About Economics & People
In the same issue of Poetry, there is Long’s most noted single poem, “A Book on Economics.” It’s about the relation of economics and people. That poem is not done too well either, but it’s exceedingly impacting—by which I mean it has an effect:
Between long rows of figures lurk
Pictures of little boys at work.
And how poor women fade away
Page after page the margins say.
And in a note once in a while
I see death freeze a baby’s smile.
That is arresting: the baby dies amid a footnote on economics. However, the important thing is that this poem also—though I’ve quoted it and used it to show what the profit system is like—I cannot say is the best kind of poem.
Great in Truth & Beauty
I’ll read now a popular poem that is on the same theme as the first Haniel Long poem and that I regard as one of the great poems of the world—“In Flanders Fields,” by John McCrae:
In Flanders fields the poppies blow
Between the crosses, row on row,
That mark our place; and in the sky
The larks, still bravely singing, fly
Scarce heard amid the guns below.
We are the Dead. Short days ago
We lived, felt dawn, saw sunset glow,
Loved and were loved, and now we lie,
In Flanders fields.
Take up our quarrel with the foe:
To you from failing hands we throw
The torch; be yours to hold it high.
If ye break faith with us who die
We shall not sleep, though poppies grow
In Flanders fields.
Now, this is a great poem. It has a similarity to another great poem of World War I: “Strange Meeting,” of Wilfred Owen, which is seemingly different. In both there is the sense that the good purpose which should come out of war is to see what man wants done in this world that hasn’t been done yet. Sometimes a war does go for that: we can say that the French Revolution, the American Revolution, even the Civil War, did.
People and idea are blended in this poem. We don’t have the place names of the Long poem. We just have persons who died and say there was something opposed to them and ask us to find out what it is and deal with it. “The foe” is brilliantly vague: “Take up our quarrel with the foe”—not the Germans.
“In Flanders fields the poppies blow / Between the crosses, row on row.” This is a beautiful using of sound. There is “Flanders fields” with the f, the stuck sound. Then “the poppies blow,” with the spacious, breezy rotundity. Then “Between the crosses, row on row”: again we have the fixity—of crosses; and the use of r is taking.

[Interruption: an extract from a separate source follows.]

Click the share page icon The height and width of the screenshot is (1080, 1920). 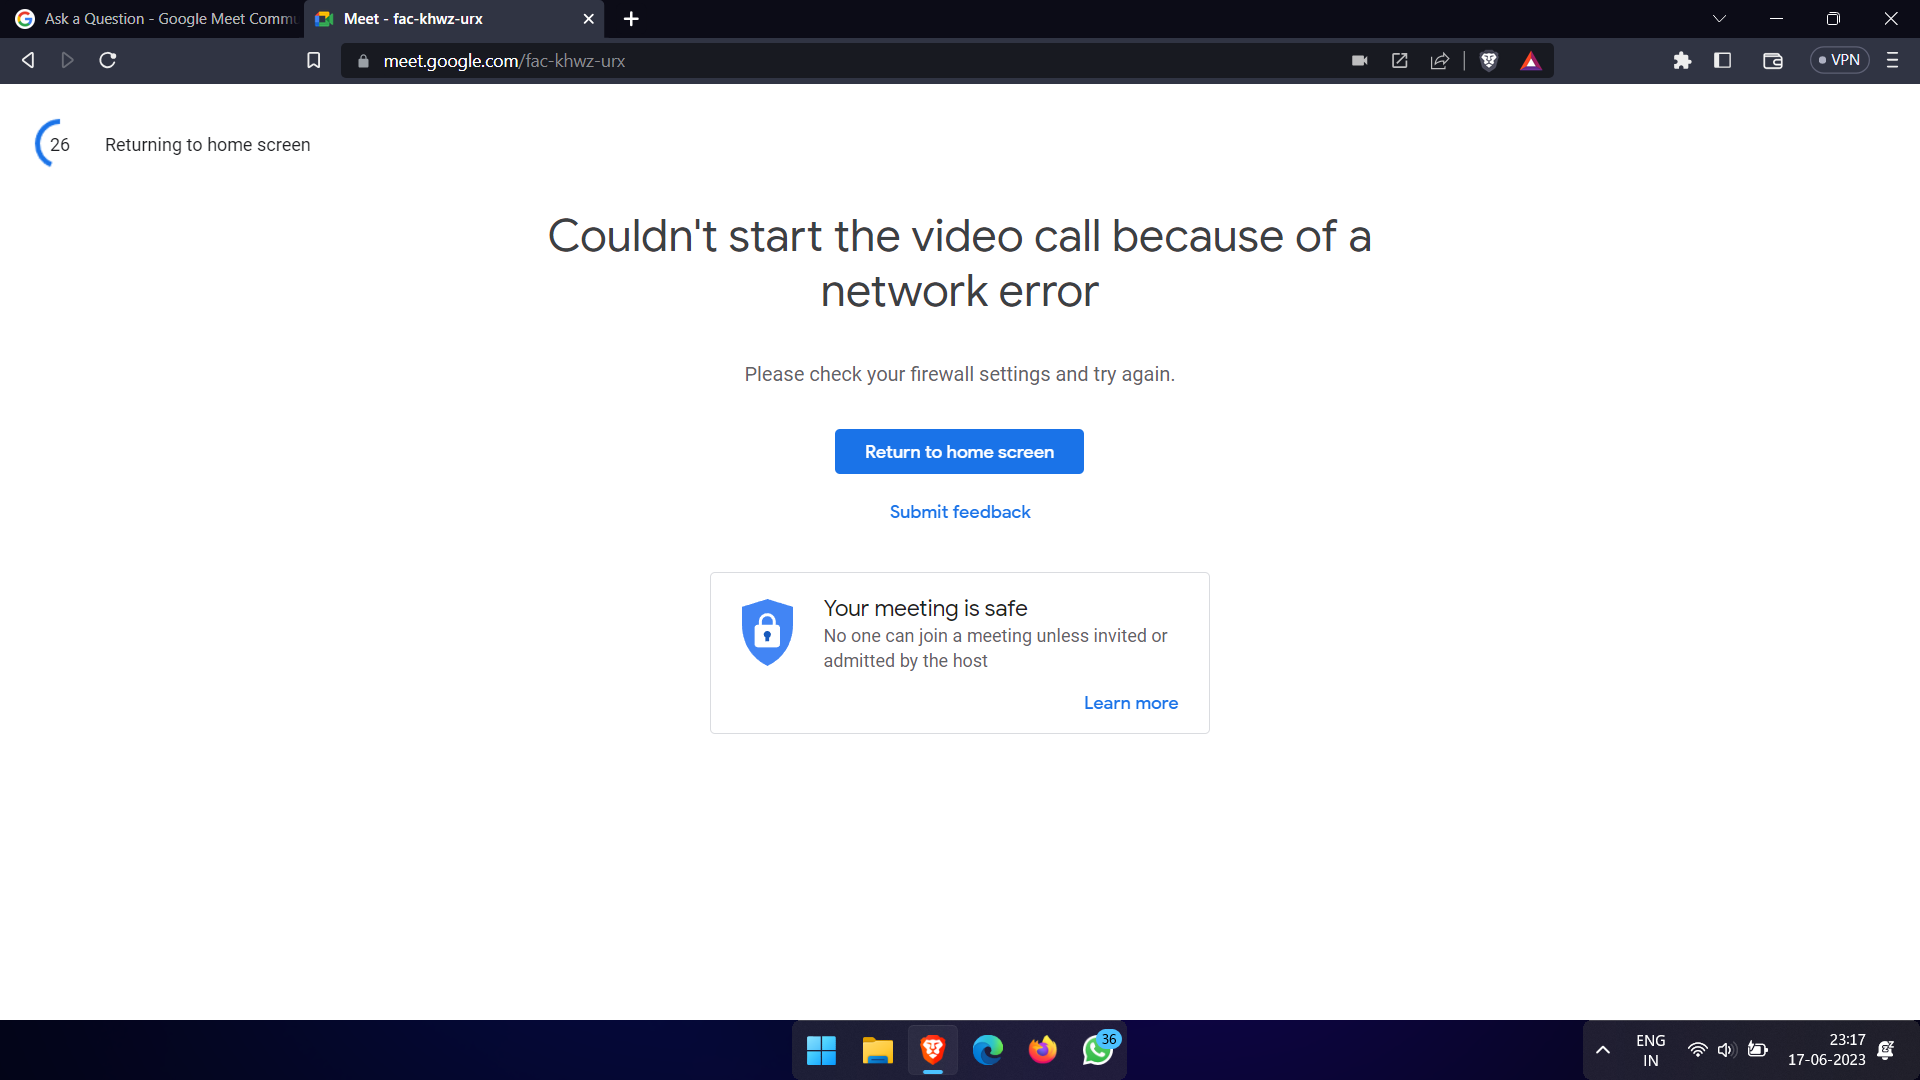click(1440, 61)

Then, just simply, “That mark our place”—as if the question of life and death were still a question. “… and in the sky / The larks, still bravely singing, fly”: the larks seem to be serving the cause of understanding the foe. They’re saying, Let’s find out. The larks here are like the Shakespearean lark: “Hark! hark! the lark at heaven’s gate sings, / And Phoebus ’gins arise.” The lark is always saying, It’s morning and there’s work to be done. And it may be done yet.
“Scarce heard amid the guns below.” That has the rumbling of the iambic in it; the thunder of right-on-the-ground iambic. And the ds help.
“We are the Dead.” There’s nothing greater than that. It’s Aeschylean. It’s Sophoclean. “We are the Dead”—what could be greater? Yet this poem has been mocked. John McCrae writes better poetry than T.S. Eliot. I say that having in mind every idea of art that I’ve ever seen in any language, that of Horace, Longinus, Aristotle, Boileau, Dryden, anyone.
“Short days ago / We lived, felt dawn, saw sunset glow, / Loved and were loved.” That is a pretty good summation of life.
“Take up our quarrel with the foe: / To you from failing hands we throw / The torch.” That is a symbol, of course. Dead people don’t carry torches. Still, a torch stands for light. “Be yours to hold it high”: you should want to see.
If ye break faith with us who die
We shall not sleep, though poppies grow
In Flanders fields.
That means: There is something we wanted to know. There is something we wanted told us. There is something we wanted to happen. And you—see to it that this we hoped for comes to be.